*** Information given ***
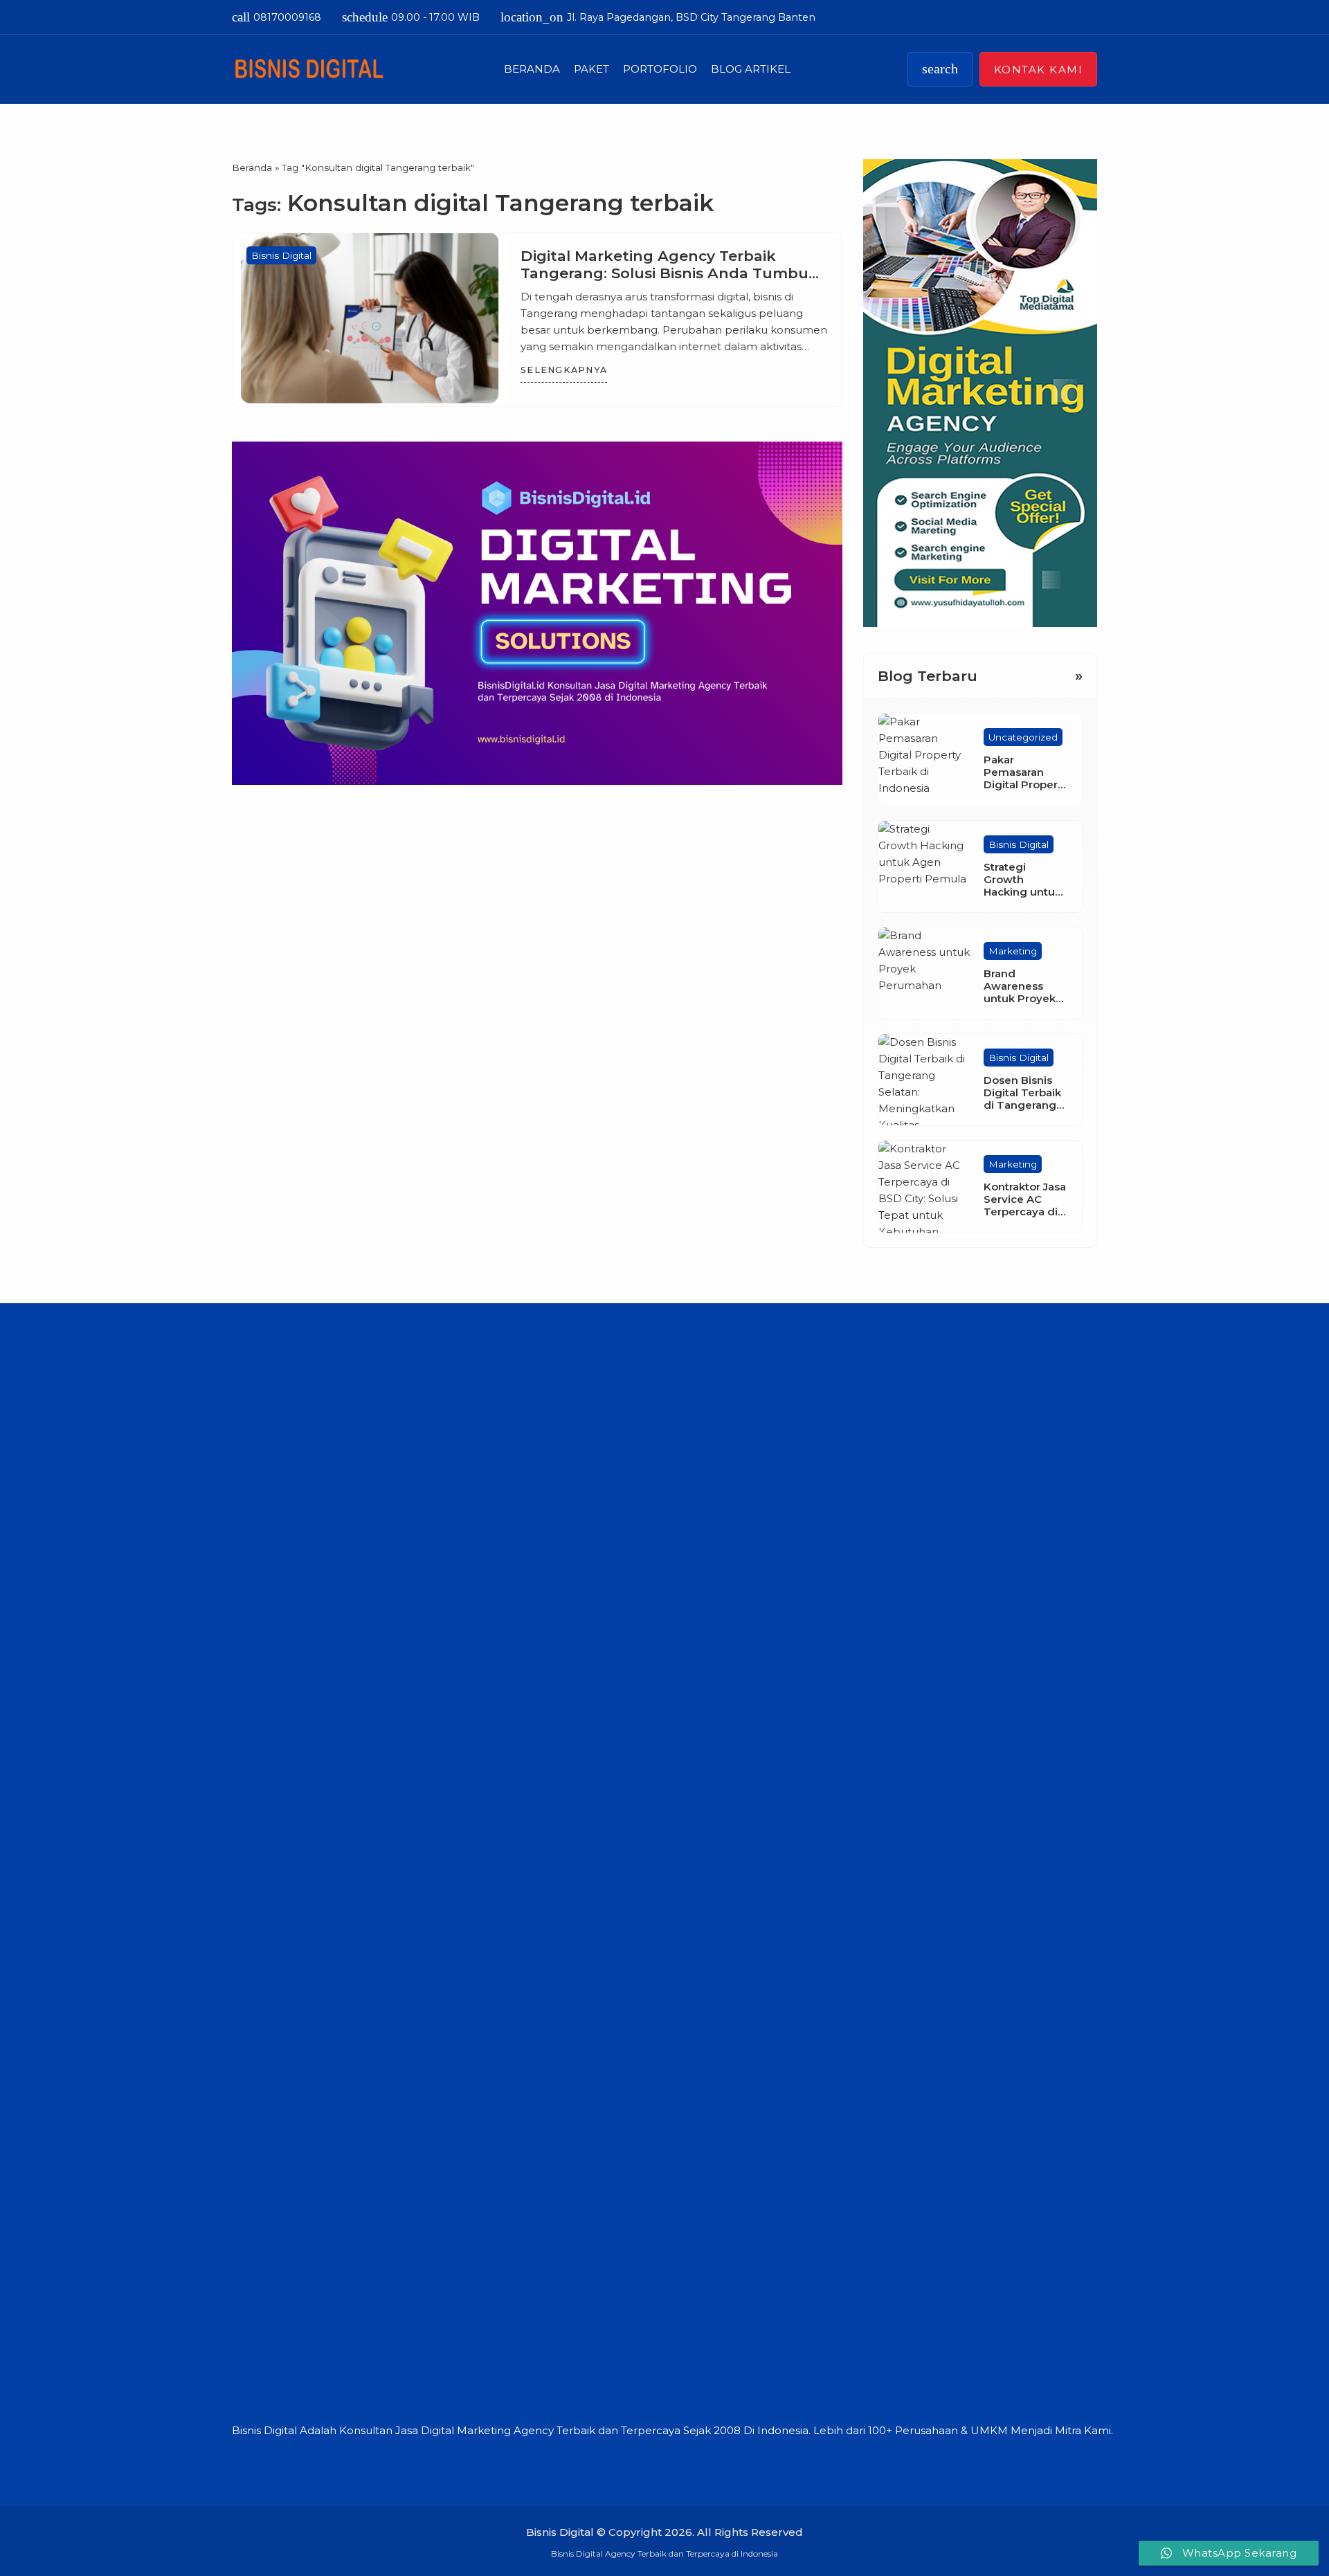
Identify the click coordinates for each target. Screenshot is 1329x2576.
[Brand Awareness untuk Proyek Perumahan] (924, 973)
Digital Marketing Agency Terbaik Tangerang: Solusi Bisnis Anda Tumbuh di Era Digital (670, 273)
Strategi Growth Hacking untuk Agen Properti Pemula (1022, 891)
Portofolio (660, 68)
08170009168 (276, 17)
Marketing (1012, 950)
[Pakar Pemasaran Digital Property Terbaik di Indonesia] (924, 759)
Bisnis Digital (281, 255)
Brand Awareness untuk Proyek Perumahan (1020, 992)
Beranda (532, 68)
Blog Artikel (750, 68)
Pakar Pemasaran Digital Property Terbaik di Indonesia (1025, 784)
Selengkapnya (564, 370)
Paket (591, 68)
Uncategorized (1023, 737)
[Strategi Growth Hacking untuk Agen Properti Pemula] (924, 866)
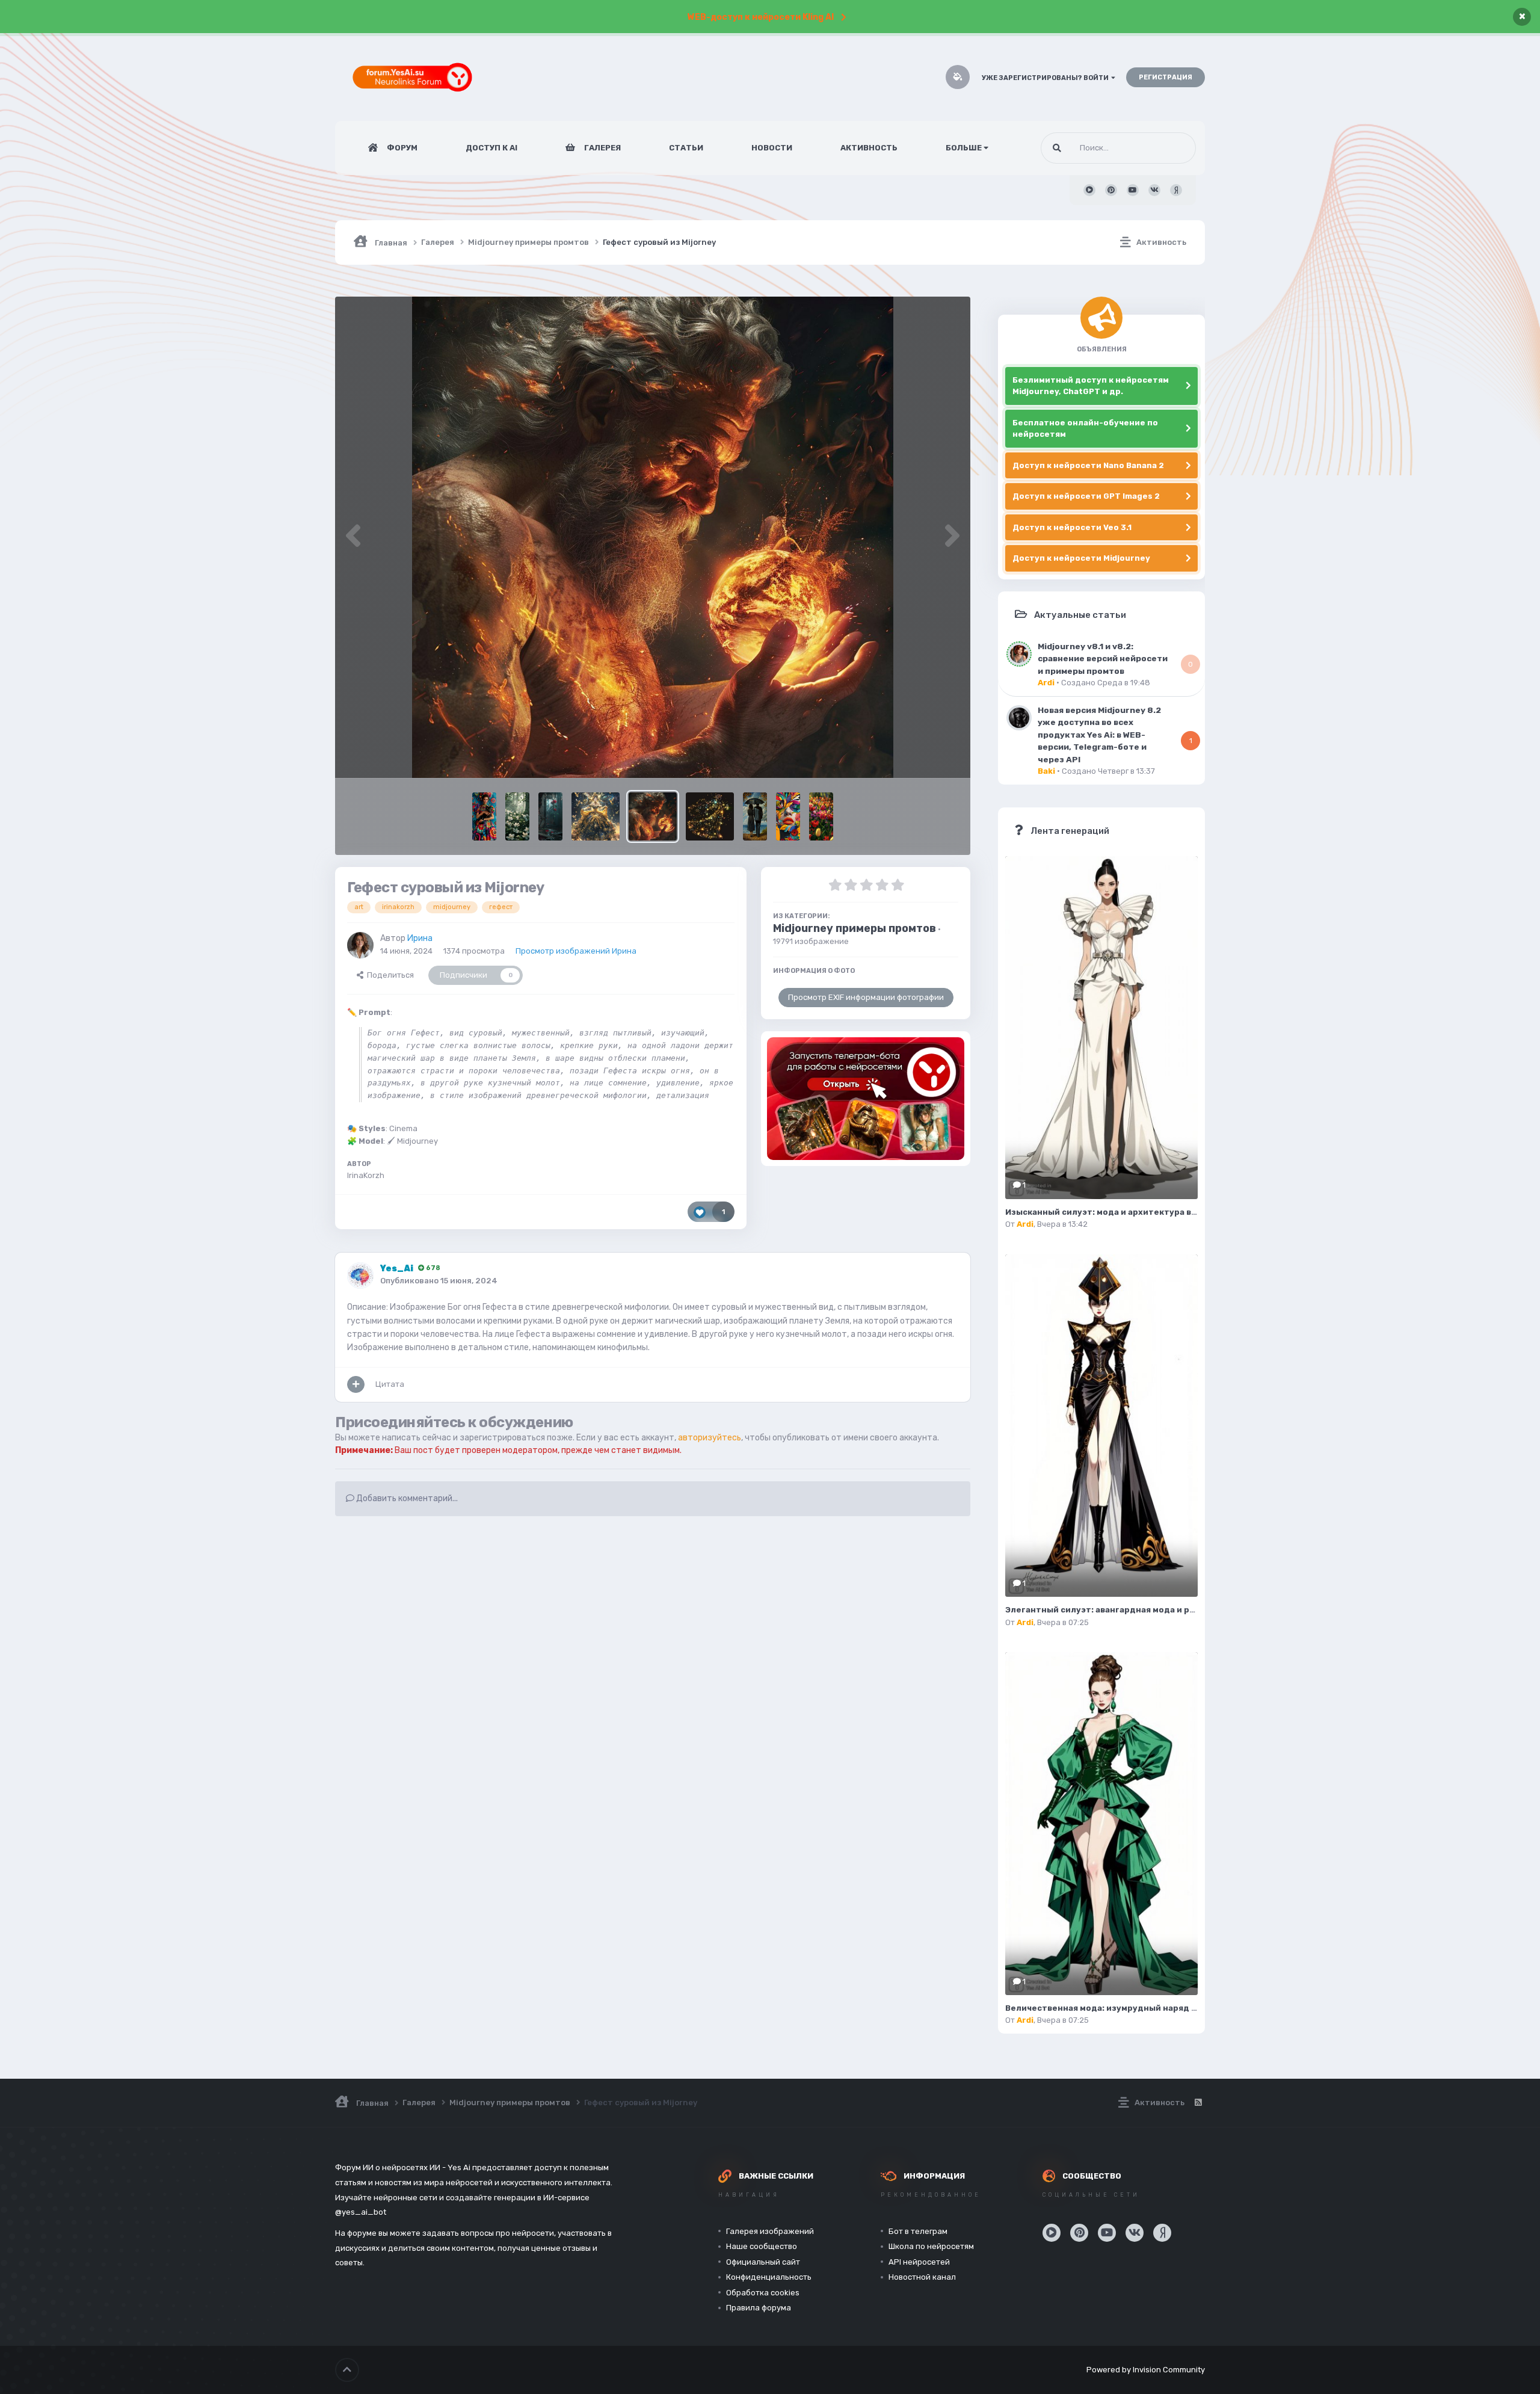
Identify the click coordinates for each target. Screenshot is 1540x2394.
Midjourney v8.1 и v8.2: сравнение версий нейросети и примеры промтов (1103, 658)
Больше (964, 147)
*** End of Information given ***
Problem requirements:
Begin at the first line of the data above and repeat each line exactly, stopping after the line containing "Beranda (532, 68)". Omit the pictures.

Exercise response:
Identify the click coordinates for each target. Screenshot is 1329x2576.
[Brand Awareness untuk Proyek Perumahan] (924, 973)
Digital Marketing Agency Terbaik Tangerang: Solusi Bisnis Anda Tumbuh di Era Digital (670, 273)
Strategi Growth Hacking untuk Agen Properti Pemula (1022, 891)
Portofolio (660, 68)
08170009168 (276, 17)
Marketing (1012, 950)
[Pakar Pemasaran Digital Property Terbaik di Indonesia] (924, 759)
Bisnis Digital (281, 255)
Brand Awareness untuk Proyek Perumahan (1020, 992)
Beranda (532, 68)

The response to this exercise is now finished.